Sam nie tak dawno temu używałem form niepoprawnych wyrazów, jak wymienione tutaj "wogóle" czy "narazie", można nawet znaleźć na forum moje wypowiedzi z takimi błędami. Z czasem jednak zacząłem przyzwyczajać się do "nowej" ich formy i tak mi zostało. O słowie "obejżeć" nie będę już wspominał. Ważne, że obecnie używam formy poprawnej właśnie dzięki częstemu pisaniu tego słowa. Trening czyni mistrza.
Daleki jestem od krzyżowania ludzi za ich okropieństwa, ale bez przesady, nie można całe życie pisać "ktury" albo zamiennie, czysto przypadkowo, stosować w wyrazach litery "i" i "j" w słowach typu "póidę" czy "bjegnę". Wybaczcie ale zwalając to na dysleksję czy dysgrafię wchodzi się na totalnego kretyna, zwłaszcza jeśli stosuje się taki "styl" cały czas.
Właśnie po to piszę, tak jak piszę, żeby móc usłyszeć, przeczytać od kogoś to, co napisała mi Elam, której bardzo dziękuję. Publicystą może nie będę, ale lepiej robi się człowiekowi po takich słowach.
Uważaj Inwe, bo kiedyś na kolokwium nie będzie ci się chciało wstawić znaku minus w równaniu i nie zaliczysz
Dobra, to teraz krótki kurs:
- przecinki stawiamy, tak na chłopski rozum tam, gdzie normalnie mówiąc robimy wdechy żeby się nie udusić. To już powinno znacznie poprawić przejrzystość wypowiedzi.
- przecinki stawiamy wtedy, kiedy wtrącamy do wypowiedzi coś będące poza głównym jej nurtem (patrz poprzedni punkt { , tak na chłopski rozum tam, }
- czasowniki odnoszące się do naszej, pierwszej osoby, kończy się literami "ą i ę" - będę, widzę, lubię a nie "będe, widze, lubie".

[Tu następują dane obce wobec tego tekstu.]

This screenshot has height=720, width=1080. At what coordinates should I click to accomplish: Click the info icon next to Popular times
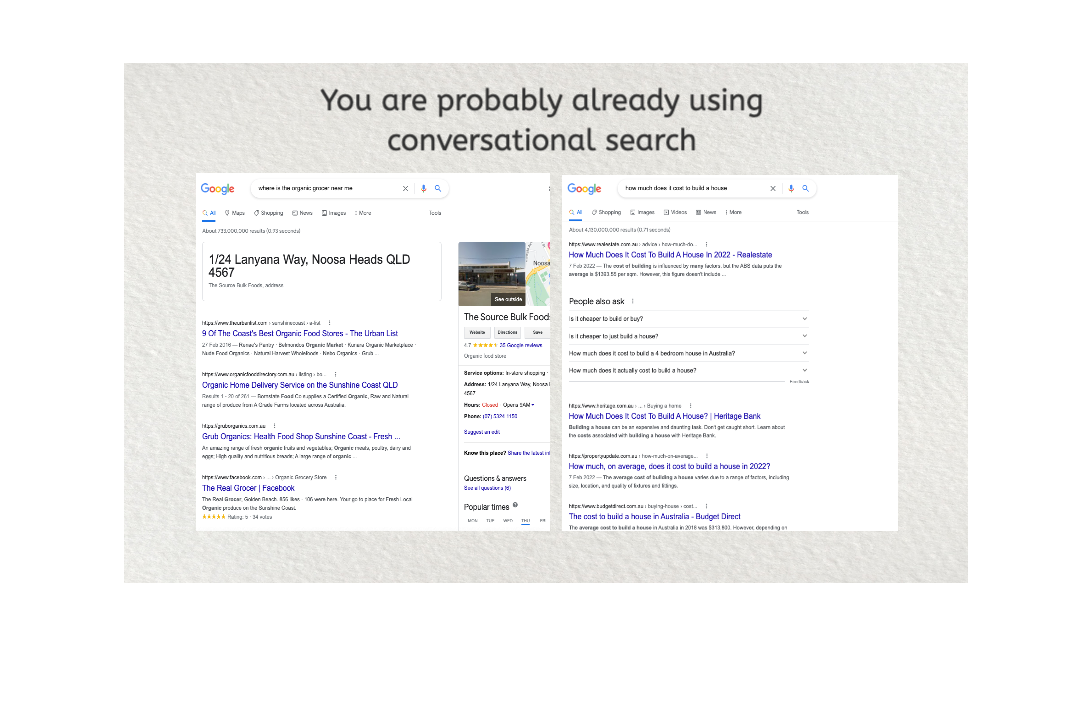click(x=515, y=506)
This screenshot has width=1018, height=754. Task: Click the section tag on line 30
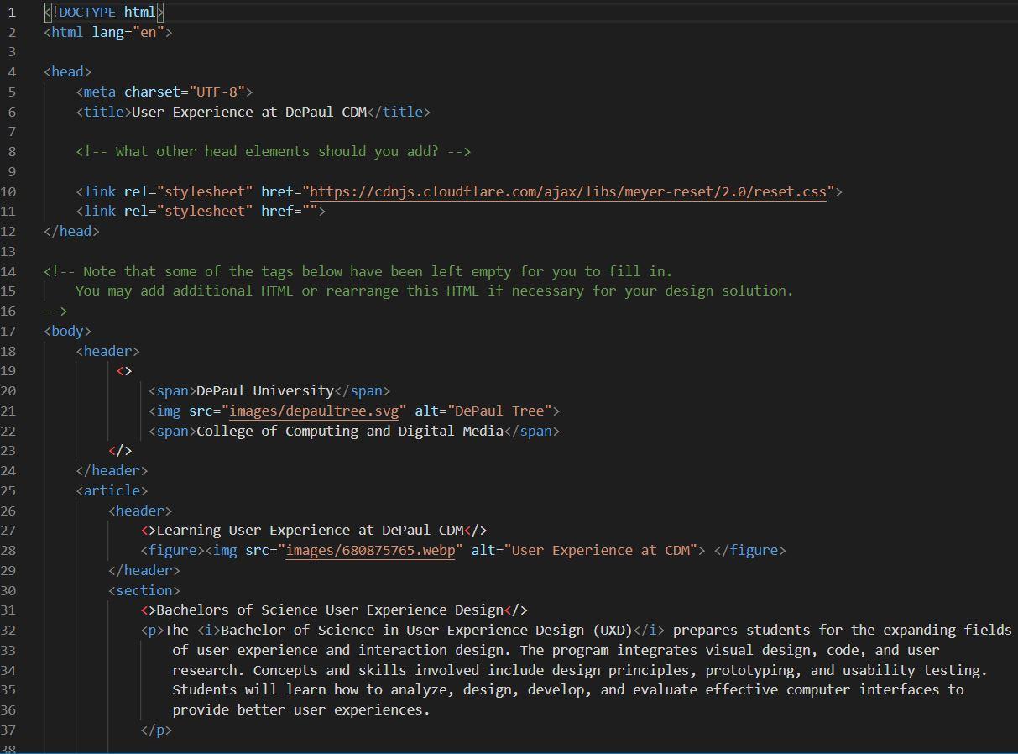[143, 590]
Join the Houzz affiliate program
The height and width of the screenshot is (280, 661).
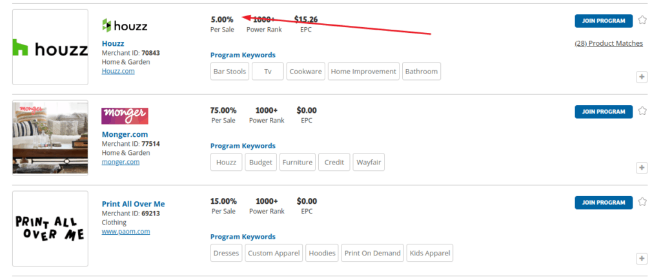click(604, 21)
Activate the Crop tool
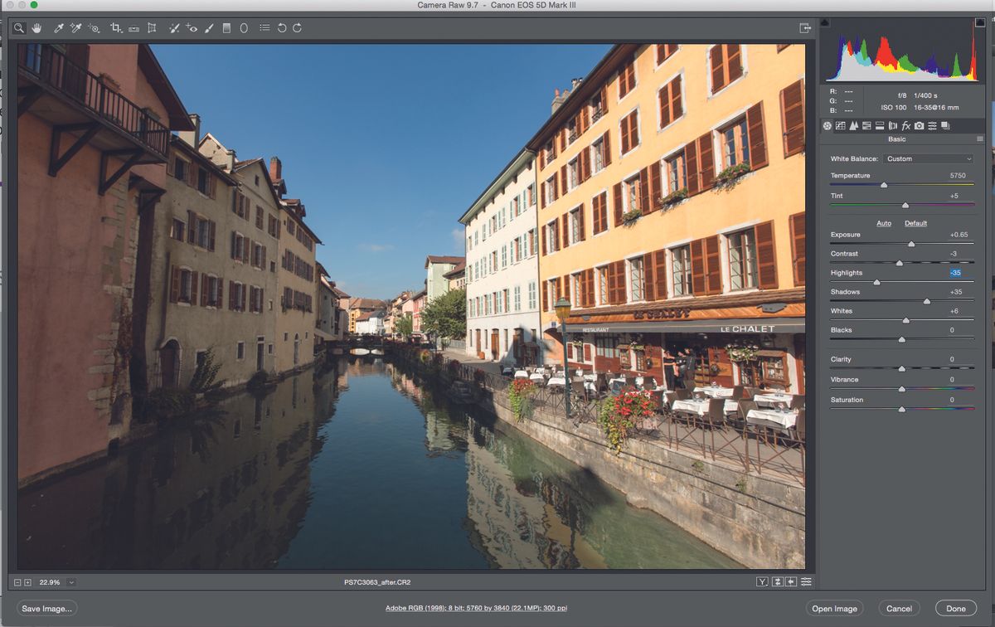The width and height of the screenshot is (995, 627). (x=115, y=27)
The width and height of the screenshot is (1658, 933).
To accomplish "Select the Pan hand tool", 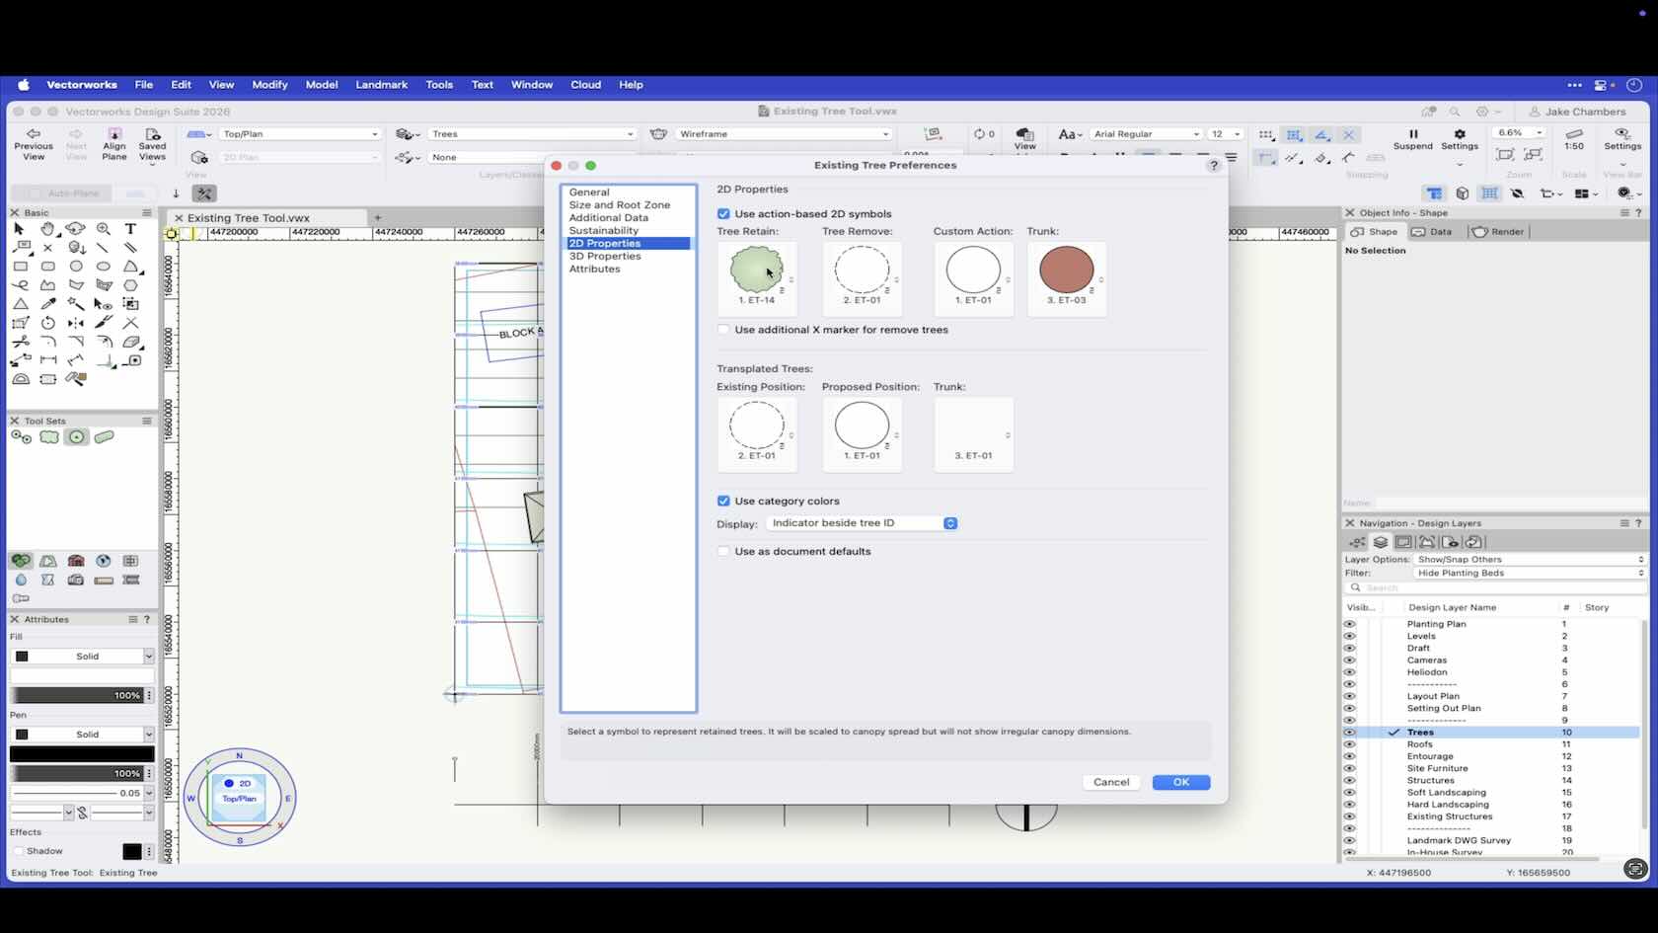I will point(47,228).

- słowo "sie" nie istnieje w języku polskim. Jedyną poprawną formą jest "się".
- stosowanie końcówek "ą" i "om" ogranicza się do wiedzy o tym, czy jesteśmy z kimś (dziewczyną, meduzą, cebulą) czy przypatrujemy cię kilku (dziewczynom, meduzom, cebulom).
- "nie" z czasownikami, to takie coś co oznacza czynność, zawsze pisze się oddzielnie (nie lubię, nie idę, nie widziałem).
- imiesłowy (określające jednocześnie co ktoś robi i jaki jest - niebiegający, nielubiący), wedle obecnej nomenklatury, możemy z "nie" pisać razem lub osobno, choć są zdania, że należy pisać je zawsze razem, prócz wyjątków, kiedy w zdaniu chce się zaznaczyć wyraźnie jakieś przeciwieństwo i zaakcentować przeczenie, na przykład: Nie pijący, ale palący. No dobra tym ostatnim można się nie przejmować i pisać zawsze razem albo zawsze osobno. Zawsze jednak trzymać się jednego sposobu.
Dobra, nie będę już nudził. Jeśli ktoś będzie chciał pisać lepiej, ładniej, a często także logiczniej, to zacznie nad sobą pracować. To naprawdę nie jest trudne. Jeżeli natomiast to zbyt trudne, albo zbyt upierdliwe, to jego sprawa. Ja polecam pierwszy pomysł, bo to naprawdę lepiej o nas świadczy.
P. S. Raptorek - gratuluję samozaparcia.
- I straszna FOTA, co śmierdzi ziemiom wpatła do tłumaczy, krzyczonc UAaaaaa!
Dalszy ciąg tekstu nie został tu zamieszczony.